Picture Perfect: A HyperHistory of Film Music in the United States

To refer to the production of film in the 1940s as an assembly line—a term usually considered a derogatory—is appropriate when considering the incredible appetite the American public had developed for film by the onset of the Second World War and the machinery required to fulfill that appetite. To survive as a composer during this… Read more »

Written By

Nicole Zaray

To refer to the production of film in the 1940s as an assembly line—a term usually considered a derogatory—is appropriate when considering the incredible appetite the American public had developed for film by the onset of the Second World War and the machinery required to fulfill that appetite. To survive as a composer during this era took an incredible amount of stamina (and various kinds of injections, as rumors go) for those in demand worked 20-hour days and were often slated for more than one picture at a time.

Max Steiner continued his prominence, composing now up to ten full scores a year, including Casablanca (1942) and Mildred Pierce (1945). But even so, he was no stranger to the assembly line, often contributing bits of music to films that needed it, or finding his music recycled as background music for scenes. On more than several films in this decade, this famous originator of film scoring techniques goes without credit!

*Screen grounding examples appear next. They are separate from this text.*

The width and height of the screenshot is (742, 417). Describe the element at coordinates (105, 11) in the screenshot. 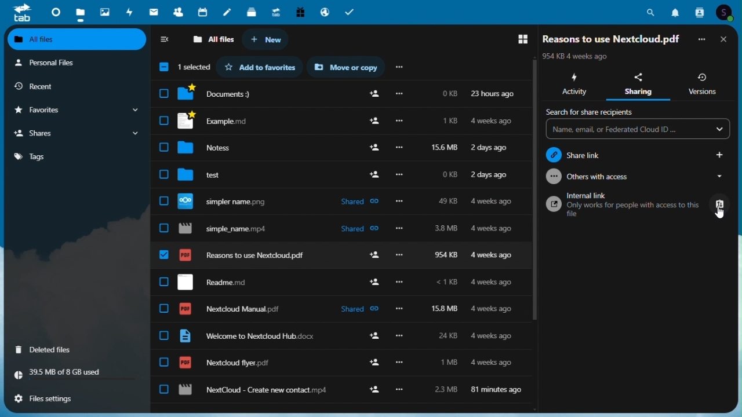

I see `Photos` at that location.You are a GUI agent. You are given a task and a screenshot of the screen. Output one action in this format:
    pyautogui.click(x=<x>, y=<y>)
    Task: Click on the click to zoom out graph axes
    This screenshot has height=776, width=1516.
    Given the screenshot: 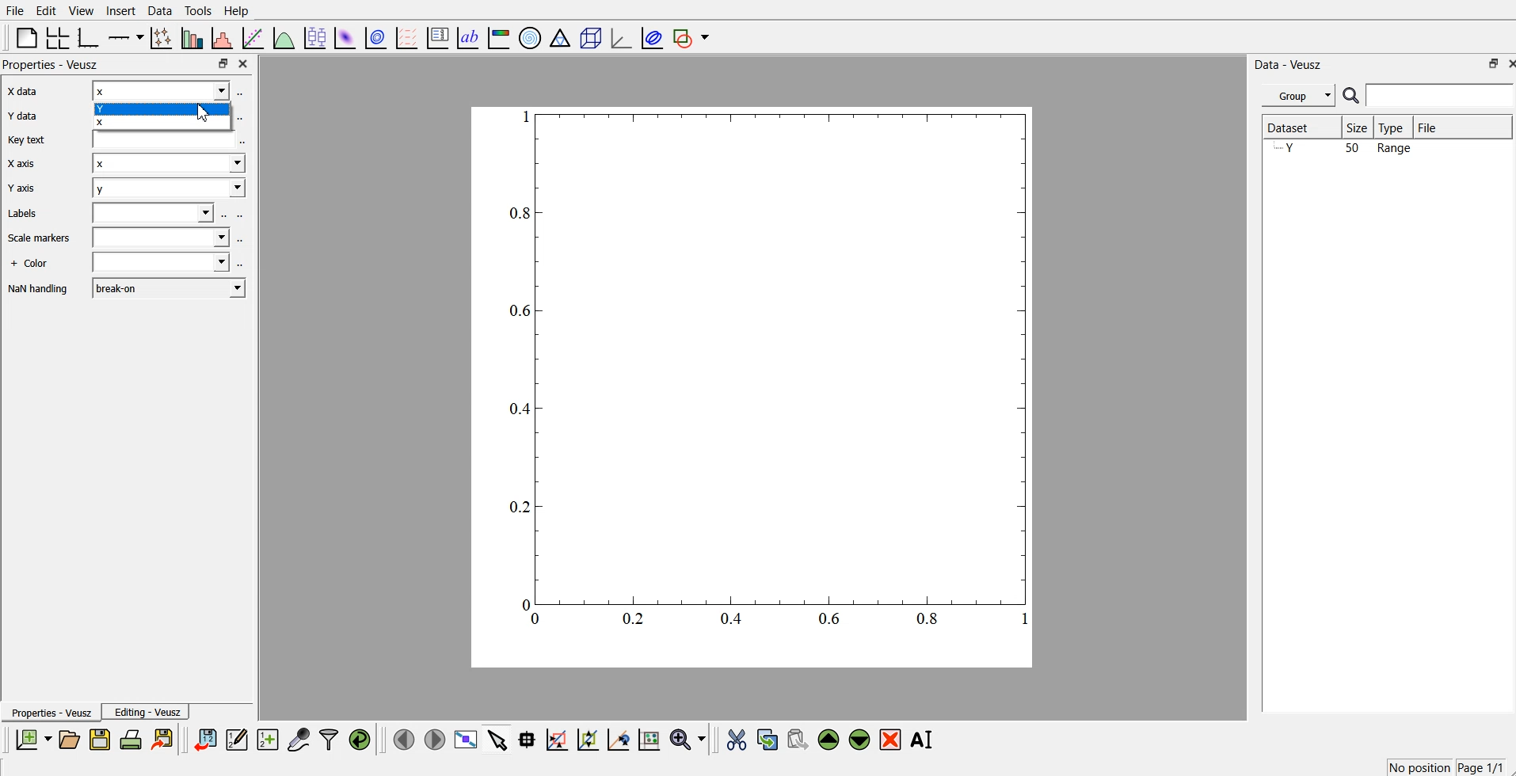 What is the action you would take?
    pyautogui.click(x=589, y=741)
     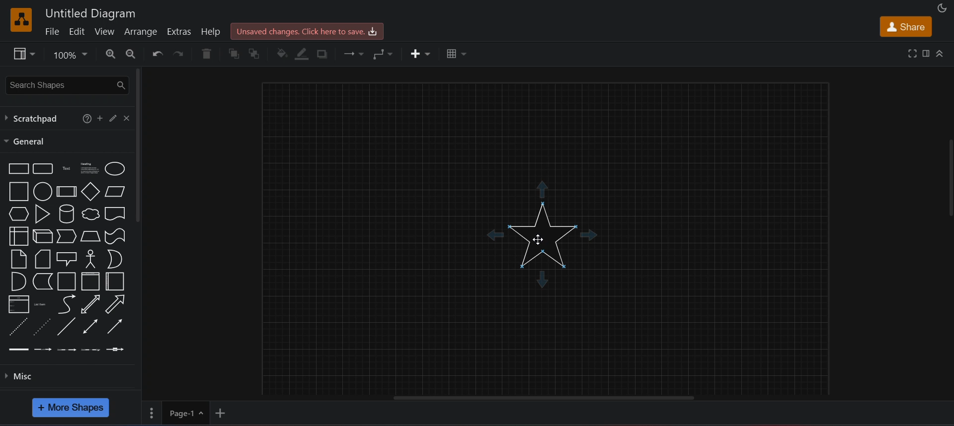 What do you see at coordinates (91, 258) in the screenshot?
I see `actor` at bounding box center [91, 258].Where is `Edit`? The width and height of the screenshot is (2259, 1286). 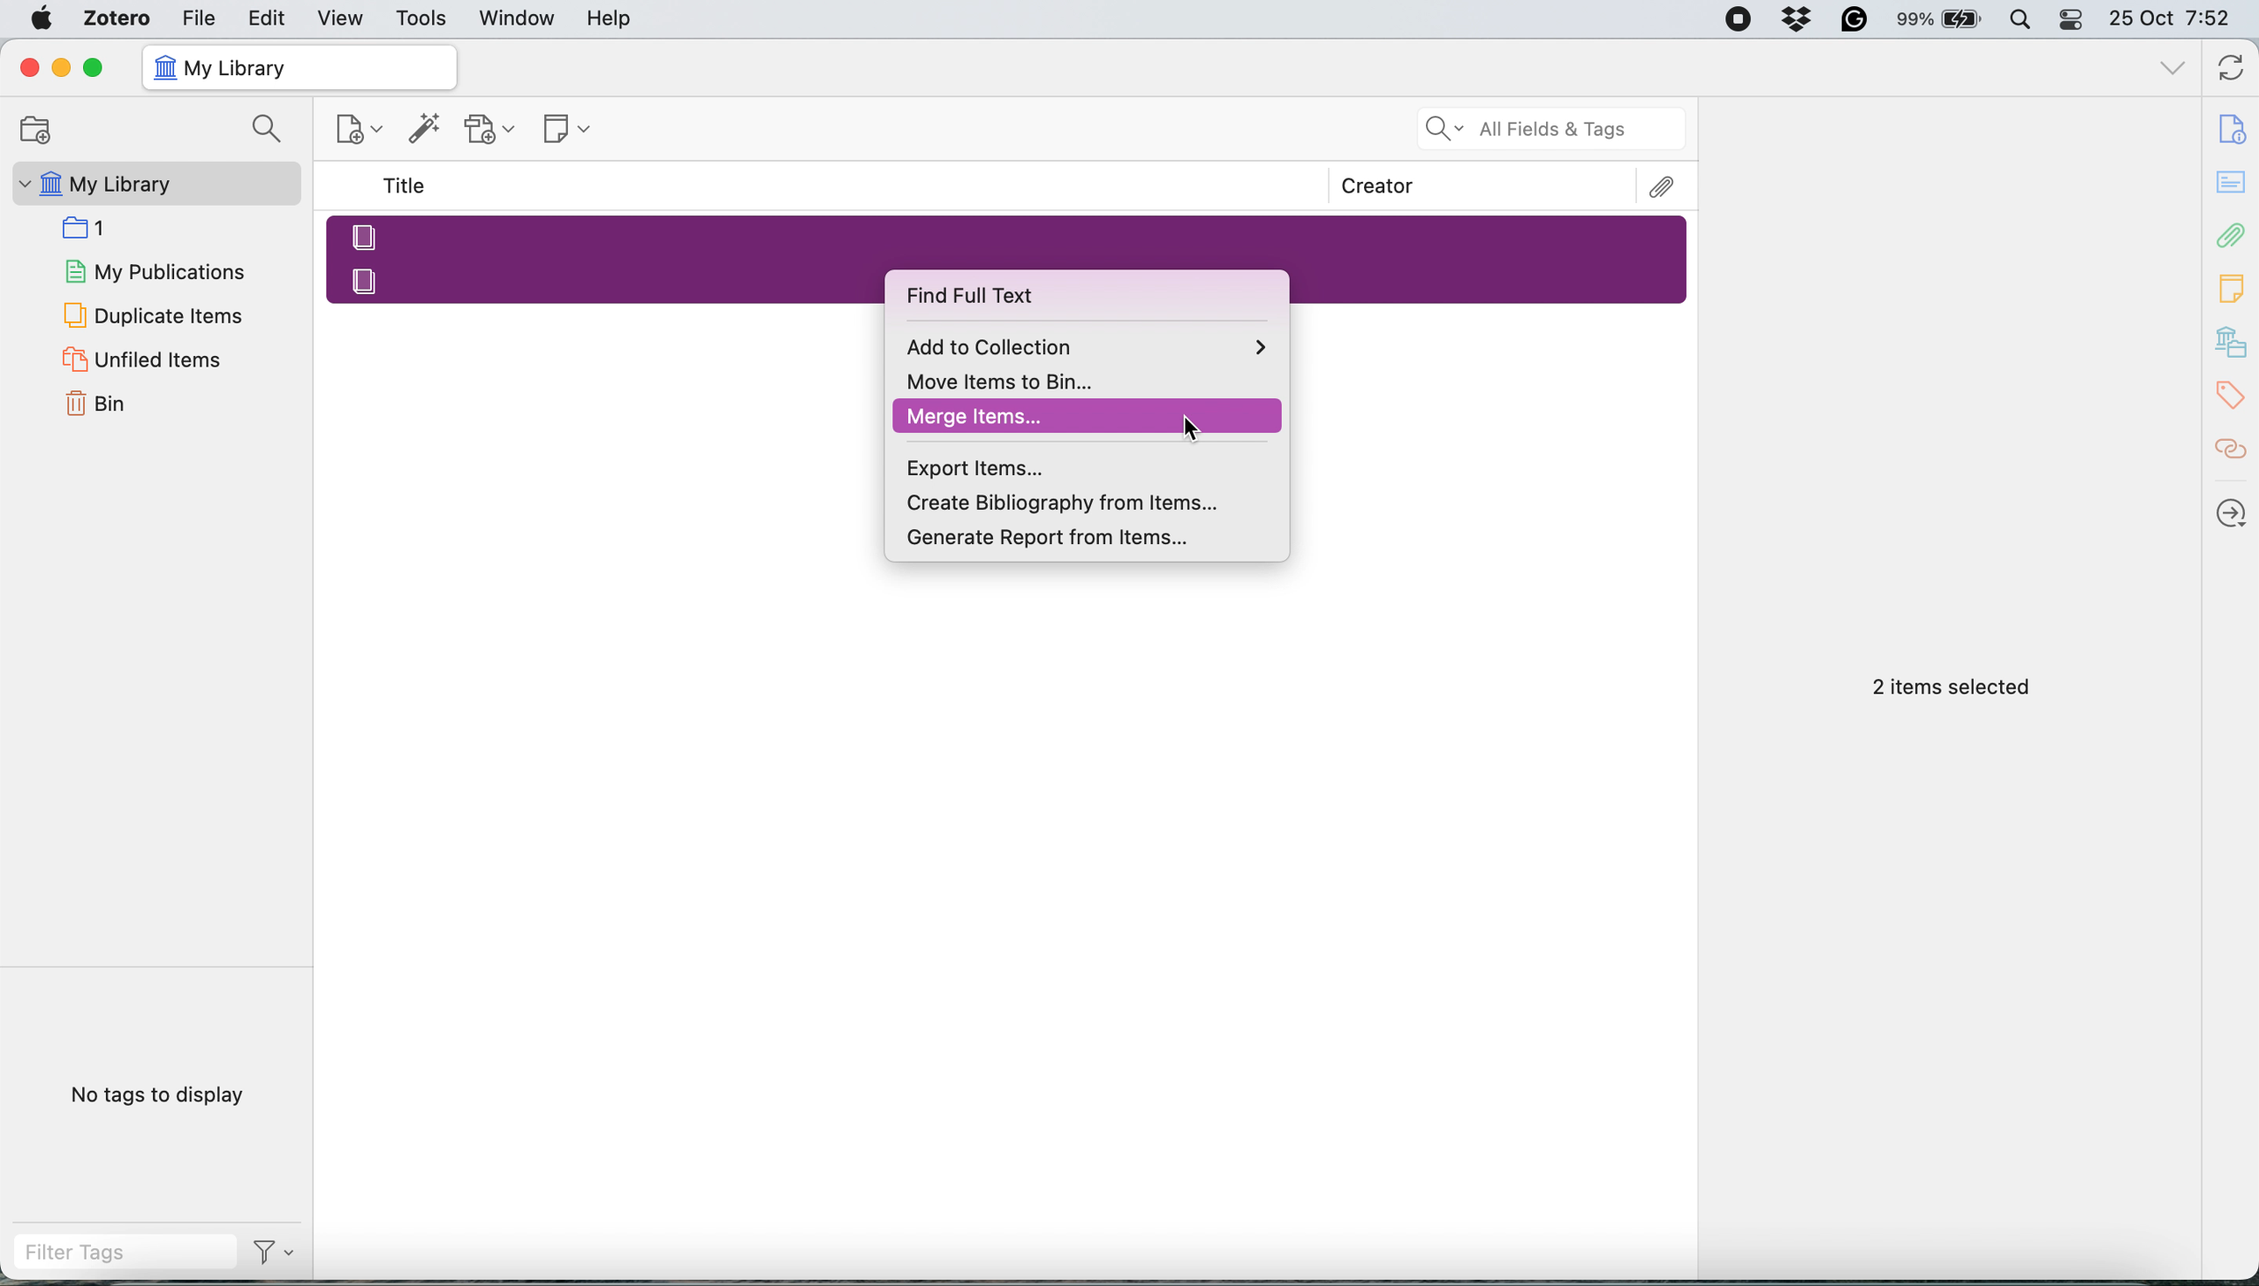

Of course, there was now room for more talent, which graced 20th Century Fox in the form of an unprecedented force named Bernard Herrmann. Establishing himself with Orson Welles‘s Citizen Kane (1941), Hermann quickly became notorious for being as strong-willed as the collaborators he took on. His dark, repetitive themes were as persistent and emotional as he—and many had the impression that the composer must be a hard, joyless man. Matt Williams for the Bernard Herrmann Society writes about Paul Stewart‘s memory of meeting Herrmann while shooting Citizen Kane, in which Stewart played the valet:

“I immediately found him extraordinarily eccentric and irritable. He had very little interest in me, as he did in very few other people. I don’t think he knew he was unfriendly, but he just was.”

But the sensitivity in his simple musical themes is sometimes almost too much to bear. Luckily he made use of his excessive emotion though his work. Only a combination of immoveable will and great intuition could propel one through the assembly line and out the other end as a legend.

It was around this time that composers with distinguished reputations in the concert hall began to dabble in film music. Aaron Copland composed for several films, as did Erich Wolfgang Korngold, whose 20 film scores earned him two Oscars. Virgil Thomson was even awarded a Pulitzer Prize in Music for the film score he composed for The Louisiana Story. Prior to his arrival in Los Angeles in 1934, Arnold Schoenberg composed “UCLA where some of the greats of film music, such as Alfred Newman and David Raksin, where among his students.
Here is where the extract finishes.